BEGIN RECORDS SUPPLIED

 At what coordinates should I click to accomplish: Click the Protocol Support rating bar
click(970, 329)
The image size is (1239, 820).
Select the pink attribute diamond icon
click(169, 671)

END RECORDS SUPPLIED

◆ REQUEST
Please print every one of the items above again, line for line and unchanged.

◆ SOLVED EXERCISE
 At what coordinates should I click to accomplish: Click the Protocol Support rating bar
click(970, 329)
The image size is (1239, 820).
Select the pink attribute diamond icon
click(169, 671)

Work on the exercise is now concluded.